Peptide Mimetics of Streptococcal Carbohydrate Antigens
Pincus, Seth H.   
Montana State University Bozeman, Bozeman, MT, United States

Group B streptococcal (GBS) infections are a major cause of neonatal morbidity and mortality. It is known that the presence of maternal antibody protects against the development of infection in newborns and the development of a GBS vaccine is considered an important public health priority. GBS antigens that elicit protective antibodies are found on the capsular polysaccharide. Because microbial polysaccharides are notoriously poor immunogens, GBS capsular carbohydrates have been conjugated to carrier proteins in an effort to produce efficacious vaccines. In this application, a novel approach to this problem is proposed. Peptides that mimic the structure of GBS antigens have been identified and shown to elicit anti-GBS antibodies.
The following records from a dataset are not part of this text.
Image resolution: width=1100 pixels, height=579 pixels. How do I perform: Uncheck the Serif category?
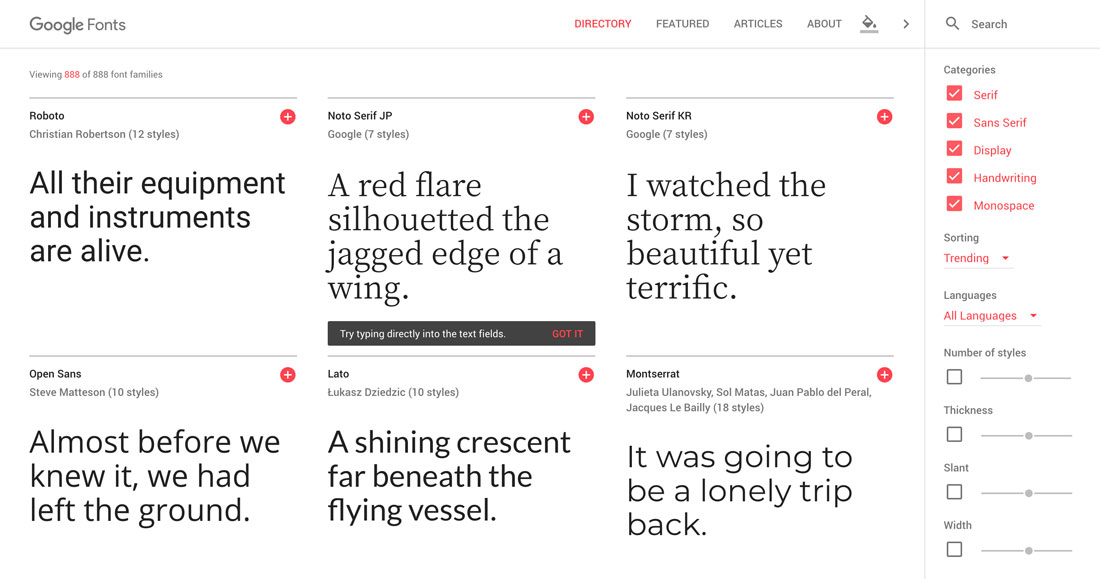point(954,93)
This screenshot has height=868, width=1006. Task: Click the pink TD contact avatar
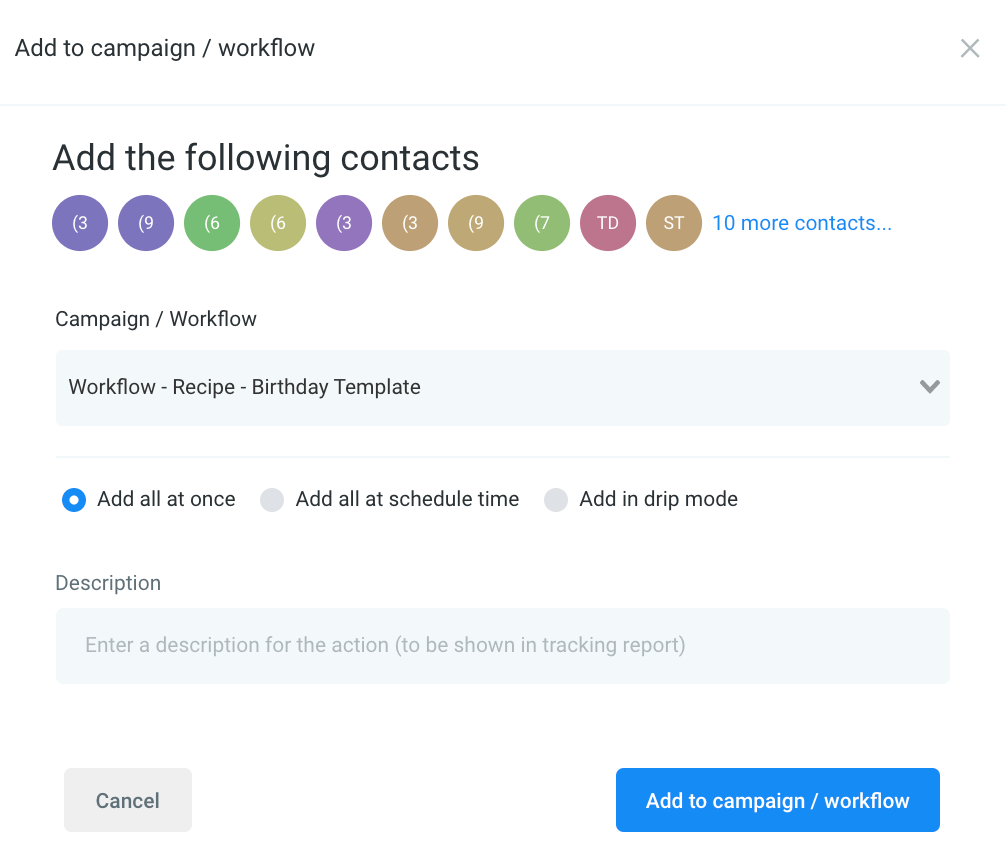(x=608, y=223)
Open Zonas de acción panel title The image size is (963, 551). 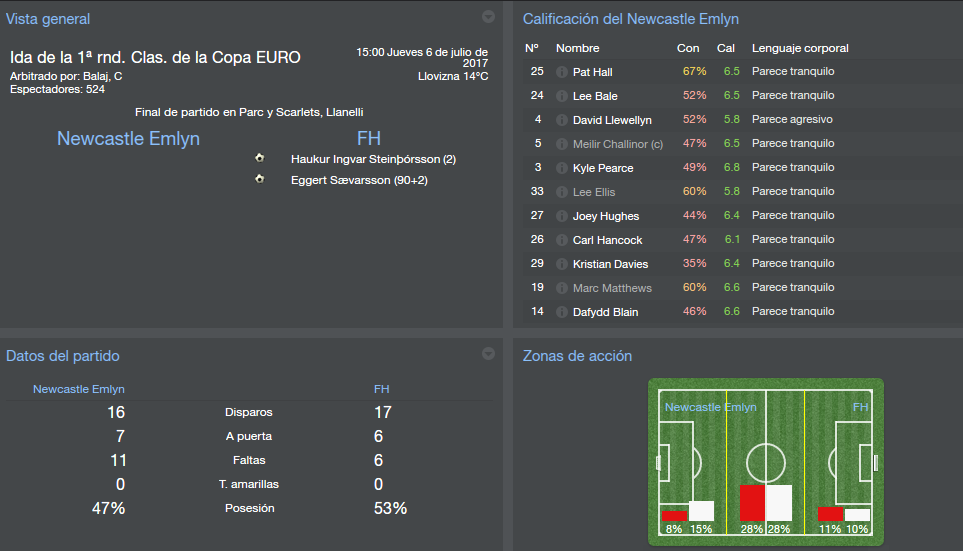577,356

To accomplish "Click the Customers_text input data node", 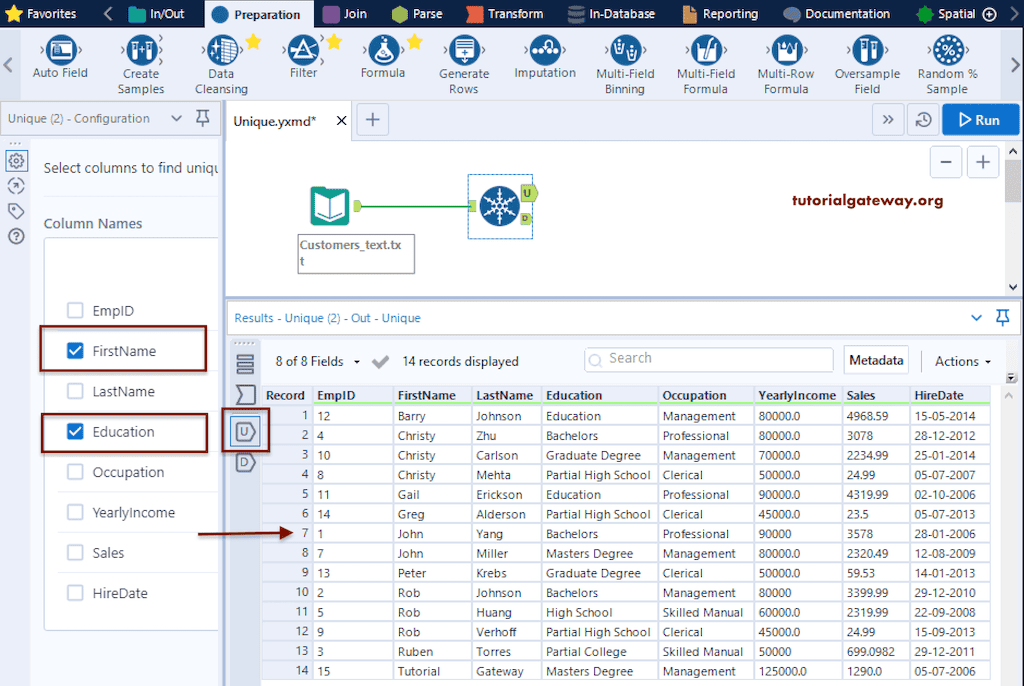I will point(330,206).
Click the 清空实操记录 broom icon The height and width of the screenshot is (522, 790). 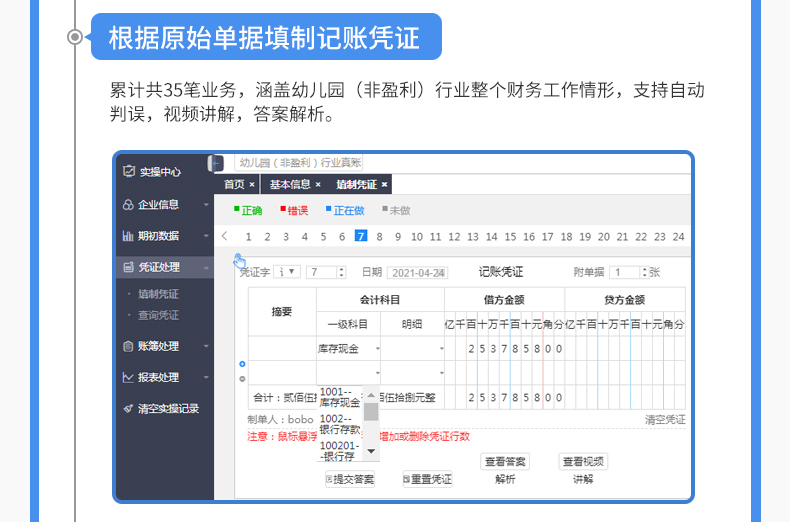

Using the peptides that mimic the major protective epitope on group B streptococcal (GBS) type III capsular polysaccharide, these studies will address the hypothesis that peptides which simulate the conformation of protective carbohydrate epitopes will reliably induce protective antibody responses of greater magnitude and of the IgG isotype than will immunogens based upon the microbial carbohydrate. Monoclonal anti-GBS antibodies have been used to select a peptide-display phage library to identify peptides that mimic GBS carbohydrate antigens. The peptides bind to the selecting antibodies and inhibit antibody binding to GBS in a specific manner. Immunization with a mimetic peptide results in the production of anti-GBS antibody. Studies proposed here will explore the utility of carbohydrate-mimetic peptides to enhance the immunogenicity of GBS vaccines. The following specific aims are proposed: 1) A series of immunogens will be constructed using mimetic peptides, a carrier protein, and GBS capsular polysaccharide. 2) These conjugates will be compared for their ability to induce antibody that binds to GBS and functionally opsonizes the bacteria. 3) The ability of the conjugates to induce protective immunity will be compared in two animal models: clearance of GBS from immune adult mice and a neonatal challenge model where maternal mice have been immunized. These studies may lead to the development of better maternal vaccines for the prevention of neonatal GBS infection. The techniques developed here may also be applied to other microbial polysaccharide antigens of limited immunogenicity.